Stealth Isolation: ‘WAP,’ Black women’s liberation & our concerns

JORDANNAH ELIZABETH | 8/13/2020, midnight
It’s been nearly five months since the first shutdowns in the United States due to COVID-19.
“WAP” Megan Thee Stallion and Cardi B.

It’s been nearly five months since the first shutdowns in the United States due to COVID-19. For a short while this summer, things felt like they may have been going back to normal aside from having to wear masks in public settings. But as I predicted, it became clear that we’re moving too fast. Some states are reinstating restrictions, and we as a culture are continuing to look to the media and streaming services to keep us sane and entertained during this stressful time.

This week in entertainment, the conversation has pivoted to the expression and sexual liberation of Black women as rappers Cardi B and Megan Thee Stallion released a song called “WAP.” The song and music video are about sex and to many, it is considered explicit. There are different schools of thought. Some women believe the song is fun, sexy and celebrates the freedom women have to express their sexuality without regard for the social status quo.

Other Black women worry about the young girls who will see Megan and Cardi rapping about mature subjects while they perform in their music video in bright neon colors on a set that looks more like a fun house than a bedroom.

There are also Black women who are offended by the presence of Kylie Jenner, an insanely wealthy white woman who is an entrepreneur and one of the heiresses of the Kardashian fortune.

I expressed last week when writing about Beyonce’s new visual album, “Black is King,” we as a culture must understand that above all, at least in regard to the presentation and representation of Black women in entertainment, Cardi and Megan are entertainers.
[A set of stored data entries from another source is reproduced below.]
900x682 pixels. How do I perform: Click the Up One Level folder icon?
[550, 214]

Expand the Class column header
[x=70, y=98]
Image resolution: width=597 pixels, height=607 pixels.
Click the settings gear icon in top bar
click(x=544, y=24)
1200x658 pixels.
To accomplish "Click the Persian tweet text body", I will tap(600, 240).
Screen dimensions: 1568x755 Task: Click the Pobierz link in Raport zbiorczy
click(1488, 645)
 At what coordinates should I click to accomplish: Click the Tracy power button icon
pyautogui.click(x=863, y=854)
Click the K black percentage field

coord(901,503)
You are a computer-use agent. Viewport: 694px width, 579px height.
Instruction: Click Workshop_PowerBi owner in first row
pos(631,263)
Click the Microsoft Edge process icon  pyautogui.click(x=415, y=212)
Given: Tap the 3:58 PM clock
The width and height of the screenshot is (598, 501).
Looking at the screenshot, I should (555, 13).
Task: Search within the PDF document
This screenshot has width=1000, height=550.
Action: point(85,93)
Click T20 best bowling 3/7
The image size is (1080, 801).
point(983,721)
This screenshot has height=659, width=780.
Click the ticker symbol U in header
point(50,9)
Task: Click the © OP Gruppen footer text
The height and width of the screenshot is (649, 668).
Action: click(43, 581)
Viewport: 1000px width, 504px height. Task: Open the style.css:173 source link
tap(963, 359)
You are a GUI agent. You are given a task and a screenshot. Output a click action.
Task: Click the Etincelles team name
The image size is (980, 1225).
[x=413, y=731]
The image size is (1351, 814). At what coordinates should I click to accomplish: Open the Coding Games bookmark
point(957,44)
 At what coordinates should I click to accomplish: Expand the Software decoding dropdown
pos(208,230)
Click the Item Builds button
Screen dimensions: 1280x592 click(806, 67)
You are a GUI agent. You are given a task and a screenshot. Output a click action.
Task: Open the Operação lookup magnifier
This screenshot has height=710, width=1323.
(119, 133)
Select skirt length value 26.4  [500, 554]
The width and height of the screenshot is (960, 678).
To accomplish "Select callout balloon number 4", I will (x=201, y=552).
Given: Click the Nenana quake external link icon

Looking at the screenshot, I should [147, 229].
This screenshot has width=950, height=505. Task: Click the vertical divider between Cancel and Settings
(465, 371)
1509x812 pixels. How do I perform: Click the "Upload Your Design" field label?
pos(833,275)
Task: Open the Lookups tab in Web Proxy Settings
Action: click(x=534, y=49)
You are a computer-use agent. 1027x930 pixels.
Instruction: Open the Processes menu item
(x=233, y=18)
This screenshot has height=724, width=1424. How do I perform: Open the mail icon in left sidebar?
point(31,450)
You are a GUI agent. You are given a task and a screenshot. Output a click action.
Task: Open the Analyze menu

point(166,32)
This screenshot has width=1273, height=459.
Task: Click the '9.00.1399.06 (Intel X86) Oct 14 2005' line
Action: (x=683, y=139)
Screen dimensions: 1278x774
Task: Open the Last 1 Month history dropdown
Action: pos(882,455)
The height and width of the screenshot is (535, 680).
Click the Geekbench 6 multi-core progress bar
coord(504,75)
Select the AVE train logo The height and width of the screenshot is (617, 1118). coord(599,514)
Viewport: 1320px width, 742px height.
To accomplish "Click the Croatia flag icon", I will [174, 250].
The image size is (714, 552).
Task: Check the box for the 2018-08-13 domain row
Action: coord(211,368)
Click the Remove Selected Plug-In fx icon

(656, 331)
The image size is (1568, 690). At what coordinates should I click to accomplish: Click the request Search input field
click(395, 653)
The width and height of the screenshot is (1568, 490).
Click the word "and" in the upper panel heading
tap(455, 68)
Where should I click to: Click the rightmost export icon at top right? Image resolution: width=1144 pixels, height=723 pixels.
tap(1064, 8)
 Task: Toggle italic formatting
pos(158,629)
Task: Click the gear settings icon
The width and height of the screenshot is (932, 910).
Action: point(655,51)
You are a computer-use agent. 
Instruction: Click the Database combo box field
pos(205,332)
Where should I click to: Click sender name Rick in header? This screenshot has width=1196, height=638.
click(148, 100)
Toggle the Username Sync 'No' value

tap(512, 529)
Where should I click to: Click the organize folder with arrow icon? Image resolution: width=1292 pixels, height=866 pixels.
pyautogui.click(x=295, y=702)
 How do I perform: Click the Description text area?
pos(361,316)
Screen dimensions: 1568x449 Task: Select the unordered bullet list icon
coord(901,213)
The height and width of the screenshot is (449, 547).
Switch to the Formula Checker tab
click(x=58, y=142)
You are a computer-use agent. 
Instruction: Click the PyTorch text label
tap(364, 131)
Not everything is an implicit activist statement.

Cardi B made it clear that having Jenner in her video had nothing to do with race. Being that is the case, it may be safe to believe that the music video has very little to do with Black feminism, womanism and Black women’s liberation. If Black women feel free and empowered by listening to the song and watching the video, that is an added bonus, but the reality of the entertainment world is that shock value and oversexualization is an avenue for Black women artists to take in order to hit the top of the charts.

Lil’ Kim set the precedent for colorful wigs and costumes. Before she ushered this aesthetic in Black women rappers wore jeans and Timberlands. Queen Latifah wore African influenced clothing. Black women rappers simply didn’t wear bikinis or opt to get breast and butt implants and their noses done. This is not a negative critique, these are just facts of the matter.

I am not implying that Cardi B and Megan Thee Stallion should not be taken seriously. I am not saying that Lil’ Kim did anything wrong by being herself and creating a new style for Black women rappers to indulge if they chose. What I am expressing is that the intention of Black women entertainers is not always to push the culture forward to create a new level of equality and freedom for our people. Art can exist for the sake of being art.